>> BEGIN GIVEN INFORMATION
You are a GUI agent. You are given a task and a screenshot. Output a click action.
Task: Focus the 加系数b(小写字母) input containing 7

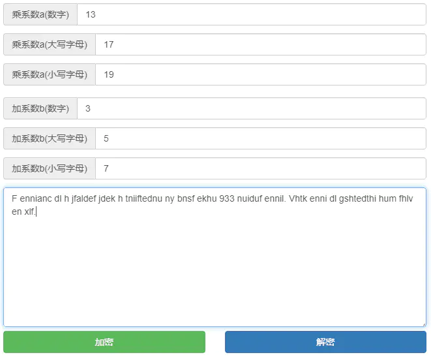click(x=261, y=168)
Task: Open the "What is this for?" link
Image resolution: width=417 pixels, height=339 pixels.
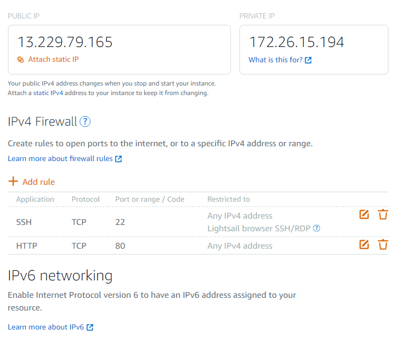Action: [x=275, y=60]
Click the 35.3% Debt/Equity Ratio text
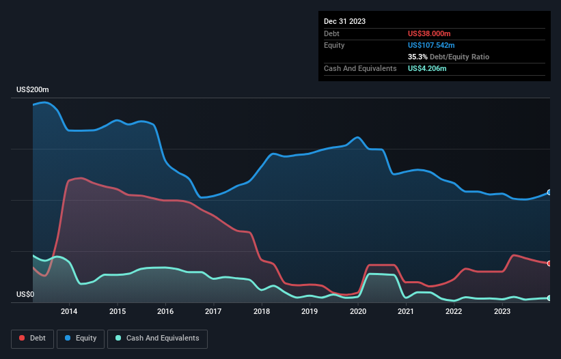Screen dimensions: 561x359 click(x=448, y=57)
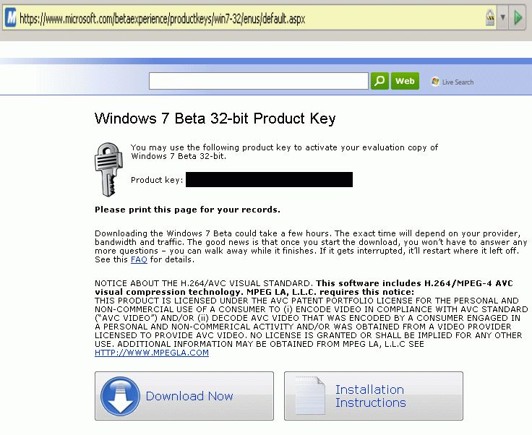
Task: Click the blue download arrow icon
Action: (120, 396)
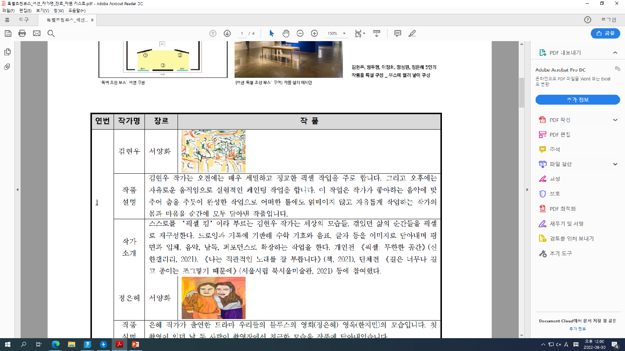This screenshot has height=351, width=625.
Task: Open the attachments paperclip panel
Action: tap(7, 67)
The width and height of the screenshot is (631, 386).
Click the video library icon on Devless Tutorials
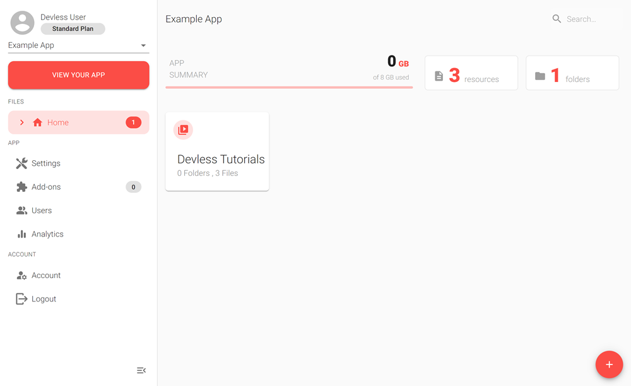click(183, 130)
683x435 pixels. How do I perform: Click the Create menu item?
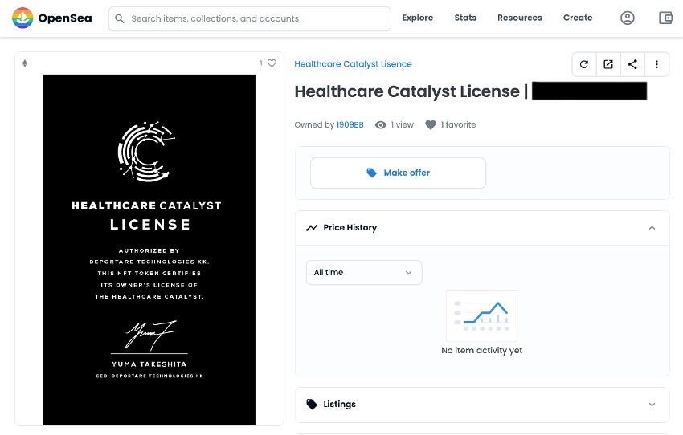(x=578, y=18)
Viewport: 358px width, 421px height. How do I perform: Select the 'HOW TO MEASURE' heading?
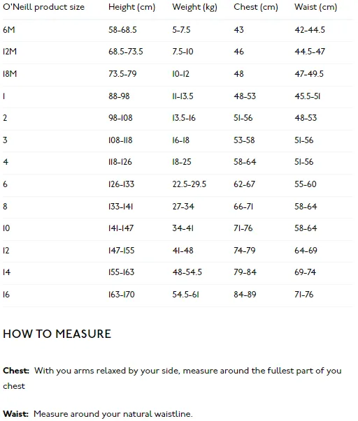[57, 334]
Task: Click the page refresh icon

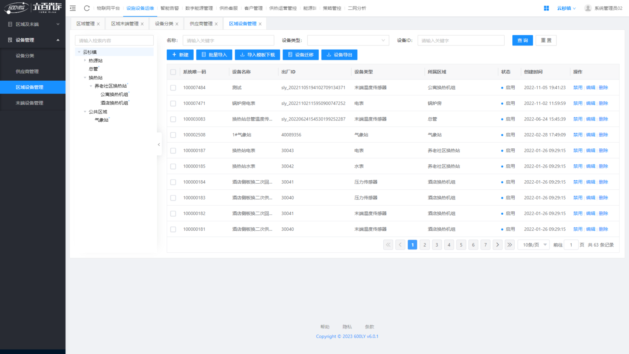Action: click(x=87, y=8)
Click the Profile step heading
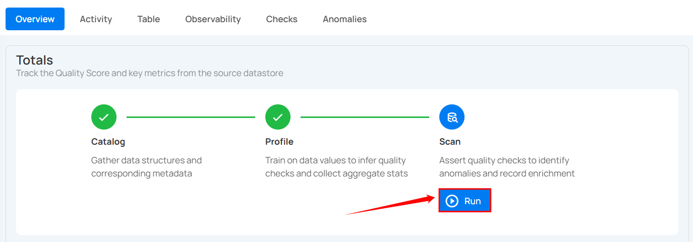Image resolution: width=693 pixels, height=242 pixels. [x=279, y=142]
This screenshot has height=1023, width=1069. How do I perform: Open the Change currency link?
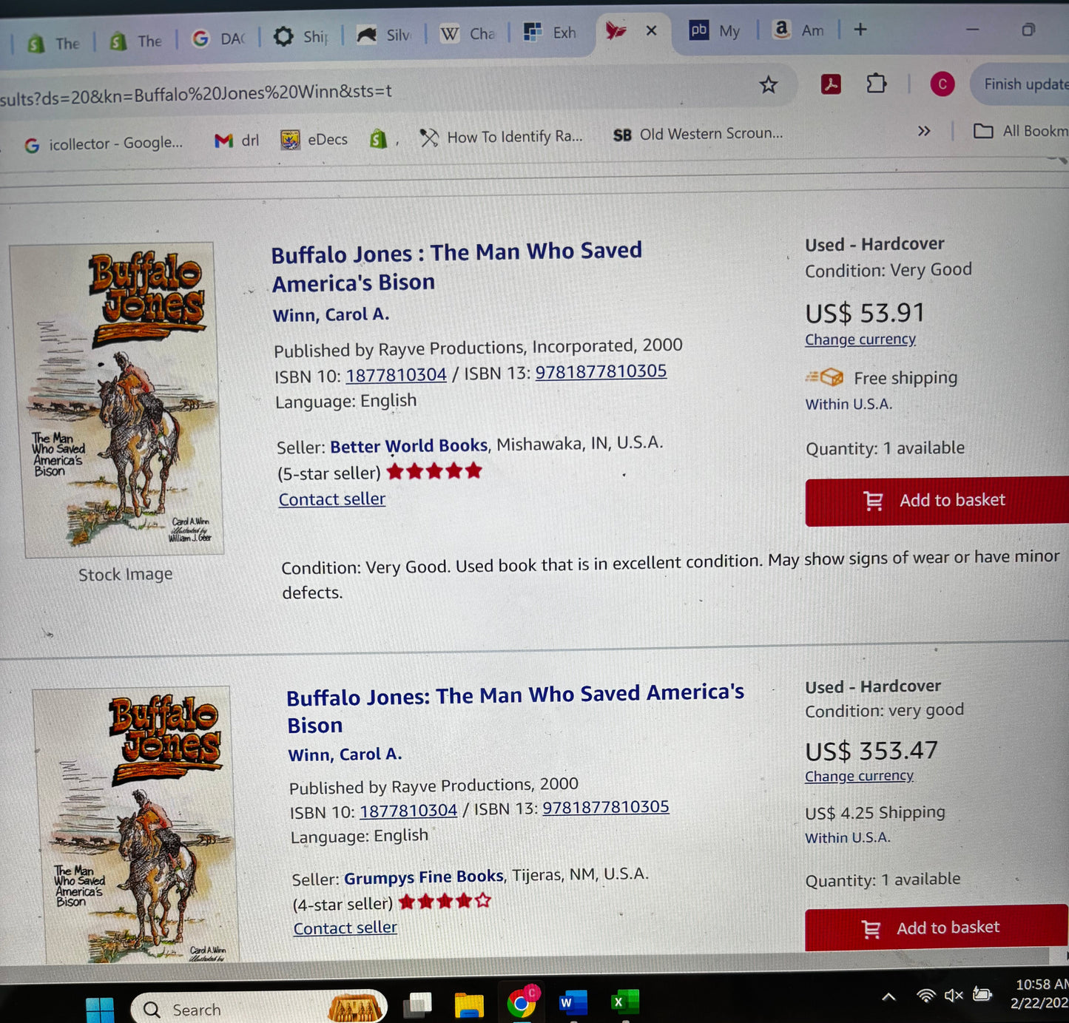[x=860, y=340]
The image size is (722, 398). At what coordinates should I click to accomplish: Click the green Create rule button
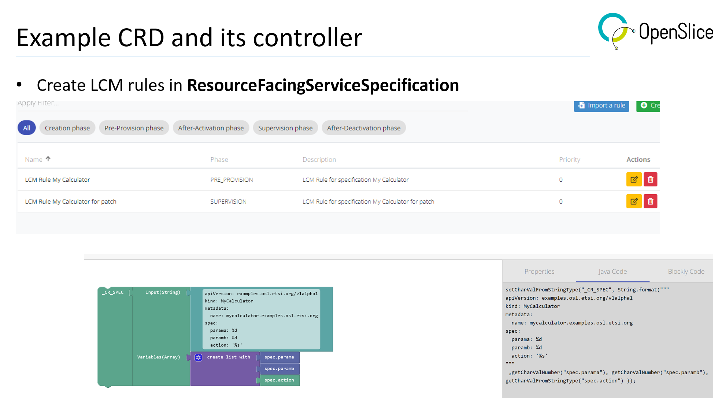[648, 106]
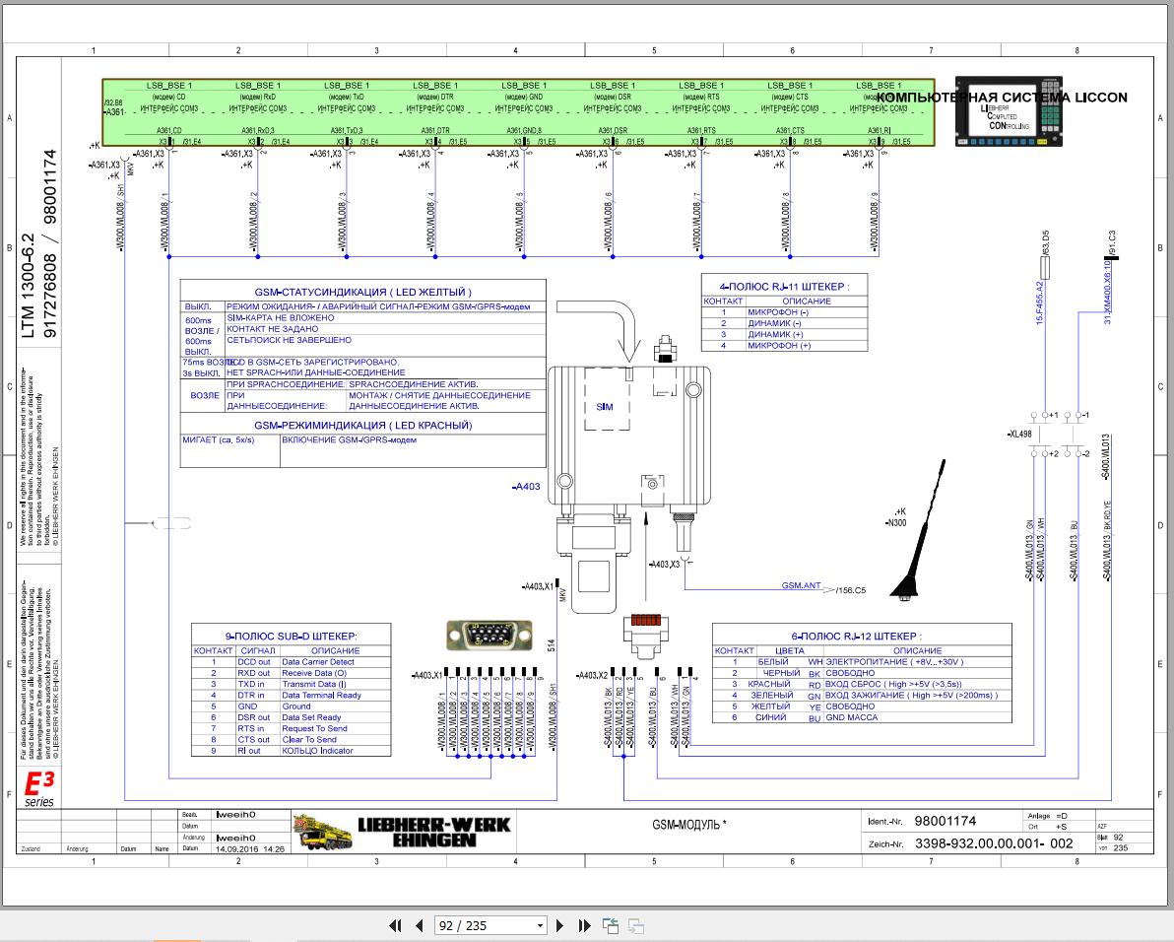Return to the previous view

(611, 925)
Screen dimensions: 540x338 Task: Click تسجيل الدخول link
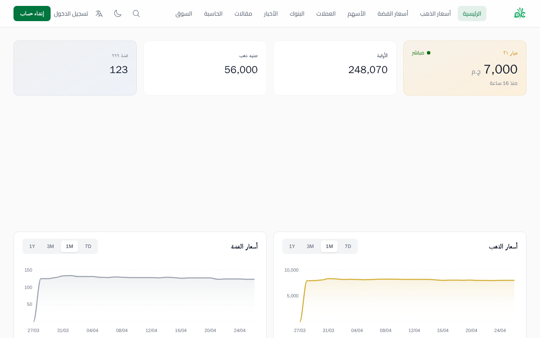(71, 14)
>> END GIVEN INFORMATION
Copy the lines word for word, starting at the line that contains "The image size" and continuing through the last of the lines. Omit the pictures.

* **RESULT FOR THIS TASK**
The image size is (722, 398). At what coordinates should I click to accomplish: Click the green Create rule button
[648, 106]
Return to the previous view

(611, 925)
Screen dimensions: 540x338 Task: Click تسجيل الدخول link
(71, 14)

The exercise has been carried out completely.